THE TASK
Print nothing but the lines below starting at the line that holds "Nemokami 3D modeliai (33, 2194)" and ending at the line that holds "Pradžia (28, 62)", including both, each exactly as written.

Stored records
────────────────────

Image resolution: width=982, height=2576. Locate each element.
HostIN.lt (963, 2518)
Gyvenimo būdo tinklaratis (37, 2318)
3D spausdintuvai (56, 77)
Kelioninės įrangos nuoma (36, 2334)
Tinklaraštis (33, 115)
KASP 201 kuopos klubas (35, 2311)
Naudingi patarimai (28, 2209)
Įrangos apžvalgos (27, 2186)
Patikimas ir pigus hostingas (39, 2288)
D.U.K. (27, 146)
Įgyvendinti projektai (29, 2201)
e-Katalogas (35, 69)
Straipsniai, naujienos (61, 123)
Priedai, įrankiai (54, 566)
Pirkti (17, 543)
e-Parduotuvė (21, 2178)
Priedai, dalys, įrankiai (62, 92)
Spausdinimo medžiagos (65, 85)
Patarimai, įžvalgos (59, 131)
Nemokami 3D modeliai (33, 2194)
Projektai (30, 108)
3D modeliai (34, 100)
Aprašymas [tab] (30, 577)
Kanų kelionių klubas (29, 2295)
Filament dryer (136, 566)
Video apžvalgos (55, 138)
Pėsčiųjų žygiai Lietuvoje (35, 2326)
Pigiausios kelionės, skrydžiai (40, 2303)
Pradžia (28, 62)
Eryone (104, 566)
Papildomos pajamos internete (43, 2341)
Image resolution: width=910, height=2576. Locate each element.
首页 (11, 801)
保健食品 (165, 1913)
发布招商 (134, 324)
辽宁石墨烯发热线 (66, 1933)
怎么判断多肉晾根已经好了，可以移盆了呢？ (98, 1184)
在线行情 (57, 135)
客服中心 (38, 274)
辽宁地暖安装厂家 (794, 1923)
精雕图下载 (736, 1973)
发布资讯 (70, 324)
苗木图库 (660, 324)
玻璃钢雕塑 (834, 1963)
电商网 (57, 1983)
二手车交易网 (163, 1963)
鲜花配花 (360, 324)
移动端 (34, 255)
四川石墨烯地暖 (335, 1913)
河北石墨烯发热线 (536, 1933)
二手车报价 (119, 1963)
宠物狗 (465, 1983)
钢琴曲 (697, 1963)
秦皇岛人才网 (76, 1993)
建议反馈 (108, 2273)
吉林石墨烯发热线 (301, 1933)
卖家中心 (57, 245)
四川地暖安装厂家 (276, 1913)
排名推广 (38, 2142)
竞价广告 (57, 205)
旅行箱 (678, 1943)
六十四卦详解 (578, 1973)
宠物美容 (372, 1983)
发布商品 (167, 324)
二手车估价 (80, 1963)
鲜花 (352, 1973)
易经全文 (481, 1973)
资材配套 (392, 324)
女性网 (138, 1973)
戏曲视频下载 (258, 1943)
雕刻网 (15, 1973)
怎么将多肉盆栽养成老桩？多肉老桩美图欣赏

────────────────────

SOLUTION
Nemokami 3D modeliai (33, 2194)
Projektai (30, 108)
3D modeliai (34, 100)
Aprašymas [tab] (30, 577)
Kanų kelionių klubas (29, 2295)
Filament dryer (136, 566)
Video apžvalgos (55, 138)
Pėsčiųjų žygiai Lietuvoje (35, 2326)
Pigiausios kelionės, skrydžiai (40, 2303)
Pradžia (28, 62)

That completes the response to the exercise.